▶ [OBJECTIVE]: Please transcribe every row below word for word, omitting the pictures.

▶ [RECORD LIST]:
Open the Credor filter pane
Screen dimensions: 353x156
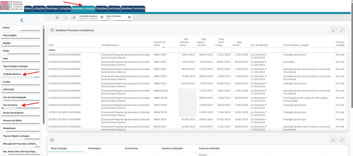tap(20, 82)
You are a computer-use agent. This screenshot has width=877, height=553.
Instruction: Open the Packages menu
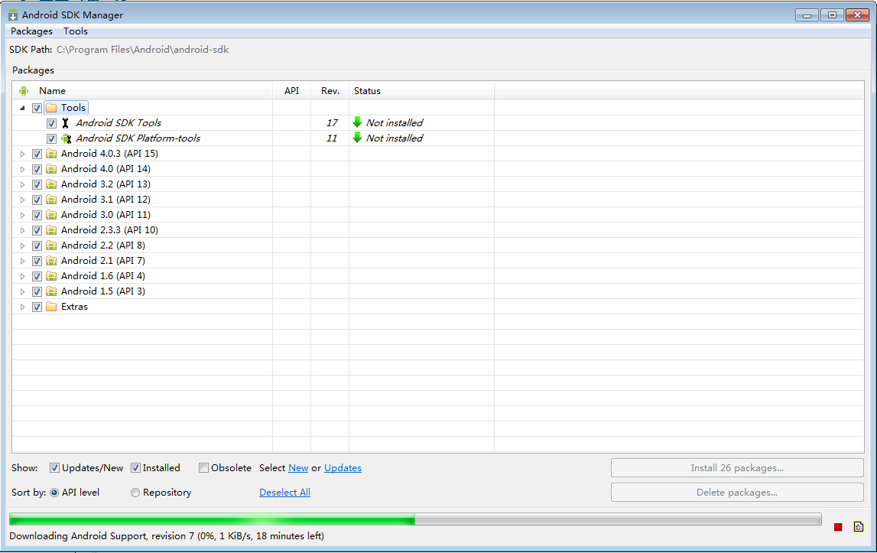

▶ [RESPONSE TO THIS EXERCISE]:
Open the Credor filter pane
Screen dimensions: 353x156
tap(20, 82)
You are a computer-use agent. This screenshot has width=877, height=553.
Instruction: Open the Packages menu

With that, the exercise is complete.